The World’s Largest Computer Chip
Deep learning, the artificial-intelligence technology that powers voice assistants, autonomous cars, and Go champions, relies on complicated “neural network” software arranged in layers. A deep-learning system can live on a single computer, but the biggest ones are spread over thousands of machines wired together into “clusters,” which sometimes live at large data centers, like those operated by Google. In a big cluster, as many as forty-eight pizza-box-size servers slide into a rack as tall as a person; these racks stand in rows, filling buildings the size of warehouses. The neural networks in such systems can tackle daunting problems, but they also face clear challenges. A network spread across a cluster is like a brain that’s been scattered around a room and wired together. Electrons move fast, but, even so, cross-chip communication is slow, and uses extravagant amounts of energy.
Eric Vishria, a general partner at Benchmark, a venture-capital firm in San Francisco, first came to understand this problem in the spring of 2016, while listening to a presentation from a new computer-chip company called Cerebras Systems. Benchmark is known for having made early investments in companies such as Twitter, Uber, and eBay—that is, in software, not hardware. The firm looks at about two hundred startup pitches a year, and invests in maybe one. “We’re in this kissing-a-thousand-frogs kind of game,” Vishria told me. As the presentation started, he had already decided to toss the frog back. “I’m, like, Why did I agree to this? We’re not gonna do a hardware investment,” he recalled thinking. “This is so dumb.”

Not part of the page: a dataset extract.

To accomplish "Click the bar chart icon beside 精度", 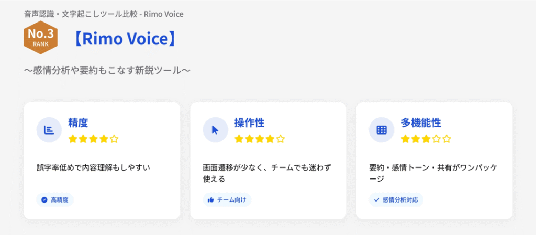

Andrew Feldman, Cerebras’s co-founder, began his slide deck with a cover slide, then a team slide, catching Vishria’s attention: the talent was impressive. Then Feldman compared two kinds of computer chips. First, he looked at graphics-processing units, or G.P.U.s—chips designed for creating 3-D images. For a variety of reasons, today’s machine-learning systems depend on these graphics chips. Next, he looked at central processing units, or C.P.U.s—the general-purpose chips that do most of the work on a typical computer. “Slide 3 was something along the lines of, ‘G.P.U.s actually suck for deep learning—they just happen to be a hundred times better than C.P.U.s,’ ” Vishria recalled. “And, as soon as he said it, I was, like, facepalm. Of course! Of course!” Cerebras was proposing a new kind of chip—one built not for graphics but for A.I. specifically.